Rajeev Chand, a senior equity analyst in the wireless division of Rutberg & Co. says that what investors see in wireless is "intuitive potential." They believe that information technology will go mobile, and Chand argues that the segment is "not hyped, that it has normalized."

VCs are -- surprise, surprise -- reluctant to announce just exactly what they are willing to pay for a chunk of attractive startup or at what terms. There is no plain vanilla pricing. However, all of the VCs seemed to feel that valuations are going their way. In the opinion of Martin McNair, a director at Advent Ventures in London, "It's a good time to get in." That sentiment is echoed by Bill Wiberg, a general partner at Orange Ventures, which is owned by the mobile operator and has recently opened a research center in Boston, Mass.

Wiberg says the typical range of investment for Orange in the U.S. is in the range of $3 million to $10 million. In the case of an early-stage investment they would expect a "significant equity interest," which he said was less than a controlling 28.5 percent share.

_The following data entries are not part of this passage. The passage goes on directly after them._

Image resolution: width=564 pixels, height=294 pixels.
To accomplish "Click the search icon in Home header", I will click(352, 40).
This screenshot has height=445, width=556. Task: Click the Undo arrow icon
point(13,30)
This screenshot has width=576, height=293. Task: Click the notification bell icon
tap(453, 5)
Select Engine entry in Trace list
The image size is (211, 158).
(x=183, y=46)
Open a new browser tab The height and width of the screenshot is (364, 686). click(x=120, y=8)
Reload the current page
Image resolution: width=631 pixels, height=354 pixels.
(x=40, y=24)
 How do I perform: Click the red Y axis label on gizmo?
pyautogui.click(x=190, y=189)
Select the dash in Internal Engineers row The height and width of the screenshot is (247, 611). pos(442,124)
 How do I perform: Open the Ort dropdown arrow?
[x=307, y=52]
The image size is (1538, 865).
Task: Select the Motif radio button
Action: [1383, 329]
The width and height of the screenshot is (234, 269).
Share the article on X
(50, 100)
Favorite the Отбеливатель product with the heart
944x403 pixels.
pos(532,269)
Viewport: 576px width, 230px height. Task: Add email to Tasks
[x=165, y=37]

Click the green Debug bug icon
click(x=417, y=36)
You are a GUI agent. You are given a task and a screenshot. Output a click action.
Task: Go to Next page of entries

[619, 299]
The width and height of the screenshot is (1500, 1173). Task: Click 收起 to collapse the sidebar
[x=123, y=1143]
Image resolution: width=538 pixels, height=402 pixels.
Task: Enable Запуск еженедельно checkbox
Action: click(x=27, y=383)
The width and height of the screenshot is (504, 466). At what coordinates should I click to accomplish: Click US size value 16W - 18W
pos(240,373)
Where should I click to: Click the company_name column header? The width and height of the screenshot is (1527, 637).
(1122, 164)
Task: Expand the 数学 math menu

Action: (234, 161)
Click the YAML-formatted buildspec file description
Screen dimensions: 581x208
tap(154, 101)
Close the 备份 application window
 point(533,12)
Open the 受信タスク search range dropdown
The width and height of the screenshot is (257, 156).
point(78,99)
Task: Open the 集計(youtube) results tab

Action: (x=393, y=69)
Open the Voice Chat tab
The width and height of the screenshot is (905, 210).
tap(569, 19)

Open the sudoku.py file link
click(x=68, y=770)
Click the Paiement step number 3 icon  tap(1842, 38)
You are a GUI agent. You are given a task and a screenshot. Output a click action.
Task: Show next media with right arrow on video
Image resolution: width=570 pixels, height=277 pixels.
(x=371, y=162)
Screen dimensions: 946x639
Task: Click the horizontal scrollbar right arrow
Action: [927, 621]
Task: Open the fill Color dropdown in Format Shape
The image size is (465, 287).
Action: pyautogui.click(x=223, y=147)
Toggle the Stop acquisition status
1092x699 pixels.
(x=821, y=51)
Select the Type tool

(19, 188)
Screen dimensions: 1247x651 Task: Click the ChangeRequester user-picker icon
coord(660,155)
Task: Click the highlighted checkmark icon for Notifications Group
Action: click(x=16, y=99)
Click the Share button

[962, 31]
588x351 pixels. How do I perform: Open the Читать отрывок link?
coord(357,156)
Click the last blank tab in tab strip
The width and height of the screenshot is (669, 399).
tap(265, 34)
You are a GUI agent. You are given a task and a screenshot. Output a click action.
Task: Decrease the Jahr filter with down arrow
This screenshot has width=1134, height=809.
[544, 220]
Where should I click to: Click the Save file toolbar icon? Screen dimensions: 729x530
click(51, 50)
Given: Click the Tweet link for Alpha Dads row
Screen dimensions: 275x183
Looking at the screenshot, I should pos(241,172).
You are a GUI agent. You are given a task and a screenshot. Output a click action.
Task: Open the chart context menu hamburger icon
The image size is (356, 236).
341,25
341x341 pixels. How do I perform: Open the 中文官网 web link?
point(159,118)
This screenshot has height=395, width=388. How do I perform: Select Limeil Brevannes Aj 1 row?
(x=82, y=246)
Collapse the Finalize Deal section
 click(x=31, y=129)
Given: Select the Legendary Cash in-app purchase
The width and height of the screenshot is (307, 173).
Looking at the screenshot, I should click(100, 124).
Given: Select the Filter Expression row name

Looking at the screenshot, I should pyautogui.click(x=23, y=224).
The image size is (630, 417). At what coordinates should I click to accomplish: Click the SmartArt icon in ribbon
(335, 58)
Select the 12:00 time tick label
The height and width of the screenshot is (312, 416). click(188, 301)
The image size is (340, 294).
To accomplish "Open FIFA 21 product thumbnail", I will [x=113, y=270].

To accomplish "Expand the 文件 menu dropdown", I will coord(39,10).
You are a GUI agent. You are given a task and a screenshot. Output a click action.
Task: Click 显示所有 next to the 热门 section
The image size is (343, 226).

One of the six companies in the portfolio at Orange Ventures is Bytemobile Inc., which came in at number 13 in Unstrung's Top 25 Startups list.

Bytemobile's experience is not entirely typical of the sort of sums that most startups can command. Its list of investors includes some wireless venture aristocracy, including Technology Venture Partners LP, which is backed by Craig McCaw, and Ericsson Venture Partners; and its series B financing, at the end of 2001, commanded a whopping $29 million. Its series A funding, in July 2000, raised another $15 million.

It should also be considered that the figures are not the whole story. The terms for the companies can be tough, with a number of VCs trying to cover their butts in the case of liquidation. Some have insisted on clauses that give them two-, or even three-times, their money back before any other investors see theirs. However, Rutberg's Chand points out that, "though the bar is higher than two years ago, once you are over it, there are funds with money to invest."

Anders Bjoerkmann, the president of Argnor Wireless Ventures -- a VC backed by Argo Global Capital Inc. and Northstream AB, which focuses on wireless in Scandinavia -- says they expect to make three or four more investments this year. Again, he's not keen to pin himself down to numbers that could get inconvenient at some later date, but Argnor has just closed a second round of investment into the curiously named Hotsip AB, one of its existing portfolio companies.

Hotsip raised a total of €4.5 million from Argnor, 3i Group plc, and Ledstiernan. The first round, in January 2001 (following a small seed round in 1999) raised €10.5 million. A spokesman for Hotsip says the new round helped the company clinch two big OEM deals that they might otherwise have struggled to land. In the current rocky market, customers prefer to use solid suppliers, which means those with money in the bank.

Even if present valuations are a breath of fresh air to the VCs after the feeding frenzy of 2000/2001, the VCs are not making cheap bulk buys. They say they are concentrating on companies with some proof of concept, preferably those with revenues, and are in a position to be "very choosy," according to McNair. As the Hotsip deal suggests, they are also focused on the wellbeing of existing investments. The days of handing over the cow for a handful of beans [Ed. note: Jack and the RF stack?] are well and truly gone.

But where are the VCs actually putting their money? None of them wants to flag up an opportunity to the competition, so they aren't naming names.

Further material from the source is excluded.